The usage of compressors and filters is best explained in dedicated sections of the Zarr Tutorial, namely Compressors and Filters.
Data I/O
This section describes the configuration of how data is read and written.
All input and output can be configured to take place in different filesystem. To
specify a filesystem other than the local one, you can use URIs and URLs for path
configuration settings such target_dir
and temp_dir
as well as for the slice
dataset paths. The filesystem is given by an URI's protocol prefix, such as s3://
,
which specifies the S3 filesystem. Additional storage parameters may be required to
access the data which can be provided by the settings target_storage_options
,
temp_storage_options
, and slice_storage_options
which must be given as dictionaries
or JSON objects. The supported filesystems and their storage options are given by the
fsspec package.
Tip
You can use the dry_run
setting to supress creation or modification of any files
in the filesystem. This is useful for testing, e.g., make sure configuration is
valid and slice datasets can be read without errors.
While the target dataset is being modified, a file lock is created used to effectively
prevent concurrent dataset modifications. After successfully appending a complete slice
dataset, the lock is removed from the target.
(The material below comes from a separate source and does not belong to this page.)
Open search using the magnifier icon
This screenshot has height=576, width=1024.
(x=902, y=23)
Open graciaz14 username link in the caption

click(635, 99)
The lock file is written next to the target
dataset, using the same filesystem and parent directory path. Its filename is the
filename of the target dataset suffixed by the extension .lock
.
Transactions
Appending a slice dataset is an atomic operation to ensure the target dataset's integrity. That is, in case a former append step failed, a rollback is performed to restore the last valid state of the target dataset. The rollback takes place immediately after a target dataset modification failed. The rollback include restoring all changed files and removing added files. After the rollback you can analyse what went wrong and try to continue appending slices at the point it failed.
To allow for rollbacks, a slice append operation is treated as a transaction,
hence temporary files must be written, e.g., to record required rollback actions and to
save backup files with the original data. The location of the temporary transaction
files can be configured using the optional temp_dir
and temp_storage_options
settings:
{
"temp_dir": "memory://temp"
}
temp_dir
is your operating system's location for temporary
data (Python tempfile.gettempdir()
).
You can disable transaction management by specifying
{
"disable_rollback": true
}
Target Dataset
The target_dir
setting is mandatory. If it is not specified in the configuration,
it must be passed either as --target
or -t
option to the zappend
command or as
target_dir
keyword argument when using the zappend
Python function.
Note, the parent directory of target_dir
must already exist.
If the target path is given for another filesystem, additional storage options may be
passed using the optional target_storage_options
setting.
{
"target_dir": "s3://wqservices/cubes/chl-2023.zarr",
"target_storage_options": {
"anon": false,
"key": "...",
"secret": "...",
"endpoint_url": "https://s3.acme.org"
}
}
Sometimes you may want to start a new target dataset from scratch when calling
zappend
. A typical case is testing if a given configuration yields the desired
results. The configuration flag force_new
can be used to delete existing
target datasets (and an existing lock) upfront.
{
"target_dir": "s3://wqservices/cubes/chl-2023.zarr",
"force_new": true
}
However, keep in mind that the deletion is not a transaction that can be rolled
back. Therefore, a log message with warning level will be emitted if the
force_new
flag is set.
Setting force_new
The configuration flag force_new
will force generating a new
target dataset. If it already exists, it will be permanently deleted!
If the deletion fails, there will be no rollback.
Slice Datasets
A slice dataset is the dataset that is appended for every slice item passed
to zappend
. Slice datasets can be provided in various ways.
-
When using the zappend CLI command, slice items are passed as command arguments where they point to slice datasets by local file paths or URIs.
-
When using the zappend Python function, slice items are passed using the
slices
argument, which is a Python iterable. You can pass a list or tuple of slice items or provide a Python generator that provides the slice items.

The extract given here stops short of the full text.